Die Frage bleibt jedoch: Worin liegt jetzt genau die Relevanz, dass die deutschen Medien über solch eine relativ kleine Demonstration berichten? Klein ist die Demonstration und groß die Berichterstattung beispielsweise im Vergleich zu einer mehr als doppelt so großen Demonstration in Berlin vor einigen Wochen gegen die Vorratsdatenspeicherung. Oder auch im Vergleich zu zahlreichen anderen Demonstrationen in Berlin, beispielsweise gegen die Hartz-IV-Gesetze. Hier halten sich deutsche Medien häufig sehr zurück bei ihrer Berichterstattung. Wenn man die Demonstration in Venezuela nun zumindest zum Anlass genommen hätte, ausführlicher über Venezuela zu berichten, könnte ich das Eingehen deutscher Medien auf die Demonstration ja verstehen. Aber genau diese ausführlichere Berichterstattung fehlt ja. Außer bei der NZZ.
Vielleicht sollten die Hartz-IV-Gegner und die Leute vom Arbeitskreis Vorratsdatenspeicherung ihre nächsten Demonstrationen also einfach in Venezuela durchführen? Zumindest würden ihre Demonstrationen dann vielleicht häufiger erwähnt werden in den deutschen Medien.
P.S.: Das ZDF schreibt übrigens unrichtigerweise erneut, dass im Mai angeblich ein regierungskritischer Sender in Venezuela geschlossen worden sei. Es wurde jedoch schlicht ein Vertrag über die Nutzung einer öffentlichen Sendefrequenz nicht wieder verlängert. Der Sender ist im Kabelnetz und über Satellit weiterhin zu empfangen. Das ganze reiht sich ein in ein Vorhaben der Regierung Venezuelas, die Medienvielfalt zu erhöhen. Siehe dazu auch folgende Berichte bei Telepolis.de: Information statt Freiheit, Gefahr für die Meinungsfreiheit, Demokratie aus der Presse.
An Chávez' Politik gäbe es sicherlich genug auszusetzen. Aber die Art und Weise, wie die deutschen Medien über Venezulea berichten, offenbart in beispielhafter Weise viel von der allgemeinen Schludrigkeit und der häufig versteckten und einseitigen politischen Meinungsmache in und von deutschen Medien. Nichts gegen meinungsstarke Kommentare, aber Meinungsmanipulationen durch einseitiges Agenda-Setting, durch Weglassen von Fakten oder gar durch falsche Berichterstattung darf man nicht einfach so hinnehmen. Selbst wenn es dabei "nur" um Venezuela geht.

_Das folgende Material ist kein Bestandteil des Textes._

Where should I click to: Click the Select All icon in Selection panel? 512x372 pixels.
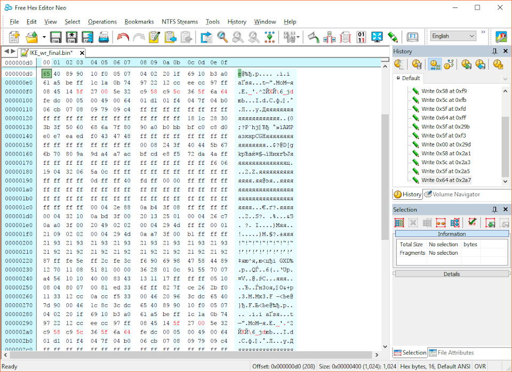point(399,222)
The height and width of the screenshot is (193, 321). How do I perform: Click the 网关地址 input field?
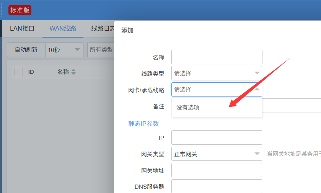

Nachtrag: Über eine anscheinend ziemlich große Demonstration von Anhängern der Regierung Venezuelas wird interessanterweise kaum berichtet in den deutschen Medien. Obwohl an die hunderttausend Demonstranten an iher teilgenommen haben sollen, wie Amerika21.de berichtet: Über Hunderttausend für Reform. Woher also kommt diese seltsame Schwerpunktsetzung in vielen deutschen Medien beim Thema "Venezuela"?